Señor Director:
Hoy, como nunca, vemos cómo crece el afán por «volver al origen» en la alimentación y en tener una vida sana. Pedimos volver a lo que nuestros abuelos comían: alimentos simples, frescos, sin conservantes ni aditivos. ¿La razón? Hemos entendido que lo artificial nos enferma. Queremos limpiar nuestros cuerpos, reconectar con lo esencial.
¿Por qué no hacemos lo mismo con nuestra política? Si en la alimentación buscamos lo puro y auténtico, ¿por qué en la vida pública toleramos lo corrupto y engañoso? ¿Acaso hemos olvidado que hubo un tiempo en que la honradez, la verdad y el respeto por la vida eran los pilares de nuestra sociedad? Hoy, el robar y mentir parecen haberse convertido en parte del «juego político». ¿Y la sensatez? Brilla por su ausencia.
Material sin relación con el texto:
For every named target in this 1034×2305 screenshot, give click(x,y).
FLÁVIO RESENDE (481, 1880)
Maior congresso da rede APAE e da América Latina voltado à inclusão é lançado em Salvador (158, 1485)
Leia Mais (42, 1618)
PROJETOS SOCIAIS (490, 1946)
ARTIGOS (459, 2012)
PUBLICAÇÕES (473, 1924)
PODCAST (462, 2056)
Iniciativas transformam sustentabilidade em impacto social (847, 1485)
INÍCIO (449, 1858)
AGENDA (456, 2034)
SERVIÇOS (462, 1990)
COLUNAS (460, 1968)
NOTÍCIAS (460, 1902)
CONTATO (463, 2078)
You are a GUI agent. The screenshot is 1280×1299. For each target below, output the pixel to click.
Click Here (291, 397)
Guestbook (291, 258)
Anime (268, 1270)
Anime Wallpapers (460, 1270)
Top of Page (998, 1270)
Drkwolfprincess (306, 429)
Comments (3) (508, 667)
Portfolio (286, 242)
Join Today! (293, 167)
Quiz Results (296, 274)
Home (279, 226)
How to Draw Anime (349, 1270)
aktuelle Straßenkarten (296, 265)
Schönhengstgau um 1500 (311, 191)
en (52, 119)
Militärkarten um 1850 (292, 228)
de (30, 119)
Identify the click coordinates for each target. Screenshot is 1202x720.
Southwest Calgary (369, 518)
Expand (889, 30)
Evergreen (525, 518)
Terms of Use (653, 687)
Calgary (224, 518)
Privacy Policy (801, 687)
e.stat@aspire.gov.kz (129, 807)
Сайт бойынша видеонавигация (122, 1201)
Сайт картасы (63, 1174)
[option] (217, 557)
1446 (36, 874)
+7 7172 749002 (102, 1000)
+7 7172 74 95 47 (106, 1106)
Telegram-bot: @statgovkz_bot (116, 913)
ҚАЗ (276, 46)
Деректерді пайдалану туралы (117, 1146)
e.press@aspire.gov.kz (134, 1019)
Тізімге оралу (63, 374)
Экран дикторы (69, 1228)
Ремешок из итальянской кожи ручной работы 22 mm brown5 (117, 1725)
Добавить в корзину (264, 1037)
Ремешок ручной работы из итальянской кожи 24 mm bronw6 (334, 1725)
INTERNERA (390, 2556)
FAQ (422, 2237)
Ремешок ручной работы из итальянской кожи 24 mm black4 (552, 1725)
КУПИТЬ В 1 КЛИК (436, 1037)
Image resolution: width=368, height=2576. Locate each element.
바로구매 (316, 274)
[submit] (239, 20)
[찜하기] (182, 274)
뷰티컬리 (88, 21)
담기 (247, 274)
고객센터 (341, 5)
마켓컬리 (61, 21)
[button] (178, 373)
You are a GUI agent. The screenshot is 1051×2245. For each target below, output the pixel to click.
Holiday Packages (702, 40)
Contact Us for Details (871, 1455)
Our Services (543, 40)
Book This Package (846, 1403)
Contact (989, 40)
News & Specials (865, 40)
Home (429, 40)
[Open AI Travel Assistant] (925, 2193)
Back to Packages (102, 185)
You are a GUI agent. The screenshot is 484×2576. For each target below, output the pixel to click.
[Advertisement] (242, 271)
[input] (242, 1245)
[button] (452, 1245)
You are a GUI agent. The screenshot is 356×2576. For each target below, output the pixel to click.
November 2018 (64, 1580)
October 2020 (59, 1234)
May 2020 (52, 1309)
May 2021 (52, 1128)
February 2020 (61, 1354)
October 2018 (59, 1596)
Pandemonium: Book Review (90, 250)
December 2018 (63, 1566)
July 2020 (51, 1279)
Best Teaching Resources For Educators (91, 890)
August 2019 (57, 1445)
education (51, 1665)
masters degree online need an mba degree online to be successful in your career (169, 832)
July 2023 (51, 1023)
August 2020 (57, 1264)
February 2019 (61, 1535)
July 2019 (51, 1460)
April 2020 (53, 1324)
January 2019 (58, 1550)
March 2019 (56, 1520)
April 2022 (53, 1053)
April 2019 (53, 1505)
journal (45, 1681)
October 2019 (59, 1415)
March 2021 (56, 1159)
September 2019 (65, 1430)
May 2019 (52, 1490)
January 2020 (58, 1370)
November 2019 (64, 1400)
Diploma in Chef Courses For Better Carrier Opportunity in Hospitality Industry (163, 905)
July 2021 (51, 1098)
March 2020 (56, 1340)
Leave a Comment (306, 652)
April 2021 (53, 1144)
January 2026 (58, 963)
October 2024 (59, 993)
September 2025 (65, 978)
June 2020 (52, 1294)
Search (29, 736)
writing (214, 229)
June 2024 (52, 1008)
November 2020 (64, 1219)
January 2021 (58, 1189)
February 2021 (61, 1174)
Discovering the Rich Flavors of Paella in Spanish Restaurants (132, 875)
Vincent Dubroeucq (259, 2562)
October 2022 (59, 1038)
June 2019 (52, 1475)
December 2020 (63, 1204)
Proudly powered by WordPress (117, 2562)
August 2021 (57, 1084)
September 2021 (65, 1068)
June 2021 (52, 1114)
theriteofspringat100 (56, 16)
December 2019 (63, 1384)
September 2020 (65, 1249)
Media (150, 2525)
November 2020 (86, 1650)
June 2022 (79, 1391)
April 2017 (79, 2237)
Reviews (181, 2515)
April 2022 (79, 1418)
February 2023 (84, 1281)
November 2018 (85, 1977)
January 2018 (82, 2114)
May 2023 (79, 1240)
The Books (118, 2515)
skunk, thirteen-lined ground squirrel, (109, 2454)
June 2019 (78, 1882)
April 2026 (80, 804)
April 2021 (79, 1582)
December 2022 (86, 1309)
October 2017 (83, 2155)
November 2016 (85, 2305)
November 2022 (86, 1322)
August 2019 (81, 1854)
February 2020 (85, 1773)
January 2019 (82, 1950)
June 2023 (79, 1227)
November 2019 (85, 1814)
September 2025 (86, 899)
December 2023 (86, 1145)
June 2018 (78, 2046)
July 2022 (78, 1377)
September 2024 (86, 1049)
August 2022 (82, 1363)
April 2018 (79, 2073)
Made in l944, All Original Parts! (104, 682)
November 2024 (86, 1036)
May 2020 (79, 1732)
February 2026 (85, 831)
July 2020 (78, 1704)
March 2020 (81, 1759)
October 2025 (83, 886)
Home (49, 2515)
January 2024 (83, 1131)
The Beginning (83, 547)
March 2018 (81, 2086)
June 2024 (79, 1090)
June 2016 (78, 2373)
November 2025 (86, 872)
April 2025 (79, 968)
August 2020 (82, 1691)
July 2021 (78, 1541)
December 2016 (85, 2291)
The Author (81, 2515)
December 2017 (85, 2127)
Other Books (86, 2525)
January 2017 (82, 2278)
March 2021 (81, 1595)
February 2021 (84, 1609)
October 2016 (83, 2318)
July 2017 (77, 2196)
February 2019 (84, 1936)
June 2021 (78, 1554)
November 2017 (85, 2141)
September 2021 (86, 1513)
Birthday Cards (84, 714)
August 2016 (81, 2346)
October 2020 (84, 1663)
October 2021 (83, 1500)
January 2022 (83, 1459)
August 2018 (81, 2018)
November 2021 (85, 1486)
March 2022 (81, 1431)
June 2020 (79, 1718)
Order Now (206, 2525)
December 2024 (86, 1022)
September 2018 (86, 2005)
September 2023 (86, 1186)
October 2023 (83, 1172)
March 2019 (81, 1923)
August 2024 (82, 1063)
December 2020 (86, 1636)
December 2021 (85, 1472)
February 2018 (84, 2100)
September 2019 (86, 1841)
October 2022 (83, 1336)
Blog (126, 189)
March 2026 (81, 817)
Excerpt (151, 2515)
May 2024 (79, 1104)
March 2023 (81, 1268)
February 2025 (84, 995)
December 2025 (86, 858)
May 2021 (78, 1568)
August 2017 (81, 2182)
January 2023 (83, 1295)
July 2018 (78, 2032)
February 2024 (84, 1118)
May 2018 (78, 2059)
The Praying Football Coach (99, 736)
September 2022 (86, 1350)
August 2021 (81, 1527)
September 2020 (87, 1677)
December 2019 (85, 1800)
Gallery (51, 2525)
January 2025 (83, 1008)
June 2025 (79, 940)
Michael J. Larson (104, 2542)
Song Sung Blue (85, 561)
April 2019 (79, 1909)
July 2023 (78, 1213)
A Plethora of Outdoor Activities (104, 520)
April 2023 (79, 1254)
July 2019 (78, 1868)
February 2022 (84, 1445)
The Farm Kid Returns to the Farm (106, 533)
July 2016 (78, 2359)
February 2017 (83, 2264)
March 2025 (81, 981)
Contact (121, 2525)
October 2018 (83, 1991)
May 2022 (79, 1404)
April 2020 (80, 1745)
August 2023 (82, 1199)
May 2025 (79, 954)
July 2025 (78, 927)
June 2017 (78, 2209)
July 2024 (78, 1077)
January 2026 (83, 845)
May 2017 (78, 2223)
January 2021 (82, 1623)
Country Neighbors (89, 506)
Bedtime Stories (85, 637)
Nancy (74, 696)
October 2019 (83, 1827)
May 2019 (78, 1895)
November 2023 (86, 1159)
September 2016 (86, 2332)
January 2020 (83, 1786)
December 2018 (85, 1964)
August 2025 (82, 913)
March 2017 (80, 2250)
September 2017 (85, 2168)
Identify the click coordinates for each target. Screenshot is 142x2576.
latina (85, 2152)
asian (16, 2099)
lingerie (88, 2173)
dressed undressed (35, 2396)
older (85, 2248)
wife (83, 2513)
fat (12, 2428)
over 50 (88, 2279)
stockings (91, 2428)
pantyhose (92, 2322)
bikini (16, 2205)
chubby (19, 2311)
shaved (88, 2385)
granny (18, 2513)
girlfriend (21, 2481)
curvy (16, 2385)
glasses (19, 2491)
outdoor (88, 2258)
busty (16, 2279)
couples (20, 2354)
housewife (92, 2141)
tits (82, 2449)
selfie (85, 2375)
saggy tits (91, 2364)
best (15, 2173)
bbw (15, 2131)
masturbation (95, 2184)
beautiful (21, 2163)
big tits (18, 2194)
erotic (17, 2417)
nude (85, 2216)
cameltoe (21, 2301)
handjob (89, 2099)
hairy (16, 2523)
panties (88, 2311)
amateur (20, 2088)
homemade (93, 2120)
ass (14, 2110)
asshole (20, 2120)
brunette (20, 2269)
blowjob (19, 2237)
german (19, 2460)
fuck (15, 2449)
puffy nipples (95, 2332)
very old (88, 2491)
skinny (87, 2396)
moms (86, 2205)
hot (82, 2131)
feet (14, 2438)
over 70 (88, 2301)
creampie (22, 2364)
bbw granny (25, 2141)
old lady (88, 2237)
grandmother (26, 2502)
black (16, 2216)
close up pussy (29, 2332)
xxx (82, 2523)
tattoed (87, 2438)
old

Pero no es solo responsabilidad de nuestros gobernantes, también lo es de nosotros como padres y de los profesores que tanto tiempo están con nuestros niños, ¿no deberíamos volver también a nuestros principios más básicos? Educar a nuestros hijos con ideales de honradez, esfuerzo y respeto, en lugar de llenarlos de ideologías que solo dividen y confunden. Enseñarles que lo correcto no tiene atajos ni excusas.
Si buscamos purificar lo que entra en nuestro cuerpo, ¿por qué no exigimos lo mismo para aquello que afecta a nuestro espíritu cívico? La política honesta y la educación en valores no son utopías, son la única manera de sanar una sociedad que parece haber perdido el rumbo.